Featured Journal Content
PNAS – Proceedings of the National Academy of Sciences of the United States of America
[Accessed 26 Dec 2020]
Satellites can reveal global extent of forced labor in the world’s fishing fleet
Gavin G. McDonald, Christopher Costello, Jennifer Bone, Reniel B. Cabral, Valerie Farabee, Timothy Hochberg, David Kroodsma, Tracey Mangin, Kyle C. Meng, and Oliver Zahn
PNAS first published December 21, 2020. https://doi.org/10.1073/pnas.2016238117
Forced labor in fisheries is increasingly recognized as a human rights crisis. Until recently, its extent was poorly understood and no tools existed for systematically detecting forced labor risk on individual fishing vessels on a global scale. Here we use satellite data and machine learning to identify these high-risk vessels and find widespread risk of forced labor in the world’s fishing fleet. This information provides new opportunities for unique market, enforcement, and policy interventions. This also provides a proof of concept for how remotely sensed dynamic individual behavior can be used to infer forced labor abuses.

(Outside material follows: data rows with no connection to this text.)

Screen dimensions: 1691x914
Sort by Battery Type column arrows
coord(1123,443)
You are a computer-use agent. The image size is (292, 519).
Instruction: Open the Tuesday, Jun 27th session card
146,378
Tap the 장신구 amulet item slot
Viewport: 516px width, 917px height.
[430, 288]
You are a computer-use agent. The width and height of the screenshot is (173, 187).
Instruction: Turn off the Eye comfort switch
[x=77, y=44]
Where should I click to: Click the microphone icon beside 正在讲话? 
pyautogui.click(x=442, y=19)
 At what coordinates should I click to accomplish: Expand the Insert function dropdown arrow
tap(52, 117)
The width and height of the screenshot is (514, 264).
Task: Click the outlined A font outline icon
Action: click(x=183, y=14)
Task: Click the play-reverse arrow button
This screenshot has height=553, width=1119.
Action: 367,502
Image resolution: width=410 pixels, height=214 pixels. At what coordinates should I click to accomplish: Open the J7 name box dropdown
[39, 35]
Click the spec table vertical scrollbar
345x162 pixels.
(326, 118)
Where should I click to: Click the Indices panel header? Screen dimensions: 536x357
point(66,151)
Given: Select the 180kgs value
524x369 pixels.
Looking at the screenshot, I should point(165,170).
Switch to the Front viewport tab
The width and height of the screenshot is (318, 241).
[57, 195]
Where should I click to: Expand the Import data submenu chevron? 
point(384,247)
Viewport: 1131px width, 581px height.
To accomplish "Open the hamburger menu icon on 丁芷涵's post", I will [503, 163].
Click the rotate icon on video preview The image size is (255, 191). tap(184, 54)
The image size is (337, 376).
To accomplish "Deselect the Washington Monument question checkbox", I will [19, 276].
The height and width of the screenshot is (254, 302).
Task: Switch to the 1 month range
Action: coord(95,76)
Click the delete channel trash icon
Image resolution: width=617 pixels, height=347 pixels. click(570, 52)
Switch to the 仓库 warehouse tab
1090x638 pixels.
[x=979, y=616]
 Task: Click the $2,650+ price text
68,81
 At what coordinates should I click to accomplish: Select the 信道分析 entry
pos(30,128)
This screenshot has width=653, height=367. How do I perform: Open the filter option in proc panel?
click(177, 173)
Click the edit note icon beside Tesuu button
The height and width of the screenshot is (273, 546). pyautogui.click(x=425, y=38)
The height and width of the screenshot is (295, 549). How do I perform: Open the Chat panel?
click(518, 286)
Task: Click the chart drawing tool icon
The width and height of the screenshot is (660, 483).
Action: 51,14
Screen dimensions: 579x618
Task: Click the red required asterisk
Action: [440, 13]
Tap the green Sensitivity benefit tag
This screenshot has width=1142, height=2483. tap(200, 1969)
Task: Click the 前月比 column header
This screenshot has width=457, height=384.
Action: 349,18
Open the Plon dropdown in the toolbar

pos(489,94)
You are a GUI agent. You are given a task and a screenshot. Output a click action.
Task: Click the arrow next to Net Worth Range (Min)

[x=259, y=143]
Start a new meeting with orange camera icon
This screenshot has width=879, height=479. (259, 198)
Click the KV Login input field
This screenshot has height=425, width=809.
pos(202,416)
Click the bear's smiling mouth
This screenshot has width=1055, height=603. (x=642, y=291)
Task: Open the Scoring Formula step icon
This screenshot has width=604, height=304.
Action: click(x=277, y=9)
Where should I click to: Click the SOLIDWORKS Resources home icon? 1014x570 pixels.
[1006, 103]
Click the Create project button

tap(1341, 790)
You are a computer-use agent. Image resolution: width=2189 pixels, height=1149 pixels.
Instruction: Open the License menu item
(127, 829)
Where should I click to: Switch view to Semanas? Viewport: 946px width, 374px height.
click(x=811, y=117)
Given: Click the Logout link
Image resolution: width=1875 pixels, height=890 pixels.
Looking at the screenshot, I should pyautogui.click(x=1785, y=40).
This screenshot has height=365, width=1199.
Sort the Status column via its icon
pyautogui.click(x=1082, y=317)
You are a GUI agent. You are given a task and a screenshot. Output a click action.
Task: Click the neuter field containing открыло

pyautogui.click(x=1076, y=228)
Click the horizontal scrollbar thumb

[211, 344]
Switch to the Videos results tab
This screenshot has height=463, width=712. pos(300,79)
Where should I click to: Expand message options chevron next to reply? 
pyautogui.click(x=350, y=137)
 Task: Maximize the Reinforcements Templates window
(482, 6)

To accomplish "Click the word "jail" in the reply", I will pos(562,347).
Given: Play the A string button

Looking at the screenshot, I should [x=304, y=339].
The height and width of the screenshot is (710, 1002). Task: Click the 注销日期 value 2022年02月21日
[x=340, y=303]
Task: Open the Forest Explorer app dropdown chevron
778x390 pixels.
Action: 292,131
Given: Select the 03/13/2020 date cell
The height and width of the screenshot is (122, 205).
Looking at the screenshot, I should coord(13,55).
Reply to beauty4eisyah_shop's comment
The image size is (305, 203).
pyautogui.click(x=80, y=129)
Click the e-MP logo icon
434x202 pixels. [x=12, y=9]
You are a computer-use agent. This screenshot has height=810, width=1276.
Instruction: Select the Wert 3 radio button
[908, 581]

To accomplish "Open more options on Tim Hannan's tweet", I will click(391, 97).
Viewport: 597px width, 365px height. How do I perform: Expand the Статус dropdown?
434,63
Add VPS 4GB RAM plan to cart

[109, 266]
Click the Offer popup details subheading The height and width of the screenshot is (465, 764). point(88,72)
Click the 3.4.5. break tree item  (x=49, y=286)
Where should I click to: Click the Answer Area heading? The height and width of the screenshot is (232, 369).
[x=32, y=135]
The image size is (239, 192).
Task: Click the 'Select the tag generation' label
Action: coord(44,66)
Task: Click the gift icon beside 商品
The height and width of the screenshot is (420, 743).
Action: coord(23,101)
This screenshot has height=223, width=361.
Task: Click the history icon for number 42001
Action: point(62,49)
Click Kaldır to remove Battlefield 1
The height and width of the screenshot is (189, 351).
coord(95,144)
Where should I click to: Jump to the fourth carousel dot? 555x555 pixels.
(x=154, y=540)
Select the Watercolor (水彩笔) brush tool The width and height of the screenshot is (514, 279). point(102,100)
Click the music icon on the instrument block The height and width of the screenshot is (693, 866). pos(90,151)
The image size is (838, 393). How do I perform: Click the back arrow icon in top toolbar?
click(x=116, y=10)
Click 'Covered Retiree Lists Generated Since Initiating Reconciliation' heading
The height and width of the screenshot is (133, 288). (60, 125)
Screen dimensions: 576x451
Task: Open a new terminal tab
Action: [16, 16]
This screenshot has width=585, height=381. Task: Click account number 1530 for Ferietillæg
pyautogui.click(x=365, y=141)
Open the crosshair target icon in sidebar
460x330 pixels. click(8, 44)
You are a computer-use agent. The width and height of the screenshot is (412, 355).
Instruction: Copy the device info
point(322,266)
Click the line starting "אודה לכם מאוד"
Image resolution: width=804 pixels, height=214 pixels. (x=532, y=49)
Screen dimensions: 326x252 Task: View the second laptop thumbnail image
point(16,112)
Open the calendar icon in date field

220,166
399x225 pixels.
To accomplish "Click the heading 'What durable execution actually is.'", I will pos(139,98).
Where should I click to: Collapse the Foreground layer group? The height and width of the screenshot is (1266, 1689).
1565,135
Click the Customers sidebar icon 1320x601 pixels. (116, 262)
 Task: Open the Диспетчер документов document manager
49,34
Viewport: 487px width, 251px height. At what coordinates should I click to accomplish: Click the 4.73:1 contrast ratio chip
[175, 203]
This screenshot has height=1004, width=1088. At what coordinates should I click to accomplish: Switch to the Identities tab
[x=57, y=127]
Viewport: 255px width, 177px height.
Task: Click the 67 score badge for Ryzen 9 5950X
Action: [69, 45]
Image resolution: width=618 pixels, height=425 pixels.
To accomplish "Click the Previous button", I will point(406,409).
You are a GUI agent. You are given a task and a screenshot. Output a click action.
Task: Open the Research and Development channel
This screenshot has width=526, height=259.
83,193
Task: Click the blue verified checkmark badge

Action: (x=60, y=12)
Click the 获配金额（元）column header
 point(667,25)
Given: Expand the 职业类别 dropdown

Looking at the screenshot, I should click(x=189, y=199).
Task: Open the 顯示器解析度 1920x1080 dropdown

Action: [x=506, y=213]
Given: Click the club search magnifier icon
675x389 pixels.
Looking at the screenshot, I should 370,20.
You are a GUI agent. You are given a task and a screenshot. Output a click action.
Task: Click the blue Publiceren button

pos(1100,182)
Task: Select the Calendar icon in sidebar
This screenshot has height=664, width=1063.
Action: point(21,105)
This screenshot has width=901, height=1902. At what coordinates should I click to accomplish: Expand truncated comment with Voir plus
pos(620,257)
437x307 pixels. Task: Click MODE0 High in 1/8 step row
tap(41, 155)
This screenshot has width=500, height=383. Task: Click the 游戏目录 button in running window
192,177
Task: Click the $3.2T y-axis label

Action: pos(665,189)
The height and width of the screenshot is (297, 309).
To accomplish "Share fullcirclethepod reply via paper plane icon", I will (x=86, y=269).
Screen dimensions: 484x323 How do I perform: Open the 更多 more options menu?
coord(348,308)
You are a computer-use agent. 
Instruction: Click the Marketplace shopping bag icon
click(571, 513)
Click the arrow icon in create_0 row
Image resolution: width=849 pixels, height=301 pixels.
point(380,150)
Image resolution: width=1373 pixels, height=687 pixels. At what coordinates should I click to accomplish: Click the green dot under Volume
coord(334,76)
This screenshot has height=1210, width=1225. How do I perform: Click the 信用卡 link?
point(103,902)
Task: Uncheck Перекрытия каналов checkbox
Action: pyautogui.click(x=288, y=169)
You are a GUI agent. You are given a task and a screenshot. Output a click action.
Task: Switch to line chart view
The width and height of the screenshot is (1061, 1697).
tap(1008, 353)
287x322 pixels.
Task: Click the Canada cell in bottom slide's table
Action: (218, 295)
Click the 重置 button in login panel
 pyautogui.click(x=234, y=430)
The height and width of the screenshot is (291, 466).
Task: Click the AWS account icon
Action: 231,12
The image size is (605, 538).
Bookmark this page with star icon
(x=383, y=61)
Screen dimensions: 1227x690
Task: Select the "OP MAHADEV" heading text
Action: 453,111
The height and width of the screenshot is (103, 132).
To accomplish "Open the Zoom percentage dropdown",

While forced labor in the world’s fishing fleet has been widely documented, its extent remains unknown. No methods previously existed for remotely identifying individual fishing vessels potentially engaged in these abuses on a global scale. By combining expertise from human rights practitioners and satellite vessel monitoring data, we show that vessels reported to use forced labor behave in systematically different ways from other vessels. We exploit this insight by using machine learning to identify high-risk vessels from among 16,000 industrial longliner, squid jigger, and trawler fishing vessels. Our model reveals that between 14% and 26% of vessels were high-risk, and also reveals patterns of where these vessels fished and which ports they visited. Between 57,000 and 100,000 individuals worked on these vessels, many of whom may have been forced labor victims. This information provides unprecedented opportunities for novel interventions to combat this humanitarian tragedy. More broadly, this research demonstrates a proof of concept for using remote sensing to detect forced labor abuses.